All unmarried children over twenty-one are eligible to be petitioned by their US citizen or permanent resident relatives. None are considered immediate relatives and therefore go on a wait-list before they are eligible for permanent residence. If the beneficiary has children under twenty-one they might be able to obtain residence as well. Similar to all aliens on the preference wait-list, in order to obtain permanent residence in the United States, the foreign national and dependent children must not only have entered the United States legally but must also be in legal status at the time they become current; otherwise, they must go to a US Consulate to obtain residence. This involves risk, so eligibility for residence must be carefully evaluated.  Married children over twenty-one cannot be petitioned by parents who are in permanent residence status; only those adult married children of US citizen are able to be petitioned.

If a child was petitioned by a permanent resident parent and the petitioner remains a resident, a marriage by the beneficiary will void the petition.

What if the child entered illegally or went out of status?
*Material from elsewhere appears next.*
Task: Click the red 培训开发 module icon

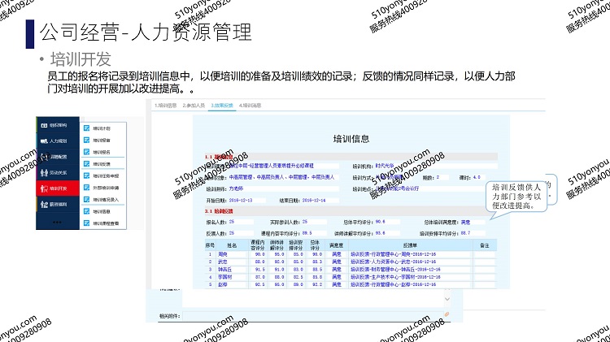Action: [44, 187]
Children under the age of 18 do not accrue unlawful presence in the United States and thus are not subject to a bar from returning if they obtain residence at a US consulate overseas. For those children under 18 years old who are in the United States illegally or with an unlawful entry, they might obtain travel overseas and obtain residence at a US Consulate abroad up to 179 days after their 18th birthday, provided of course there are no additional grounds of inadmissibility.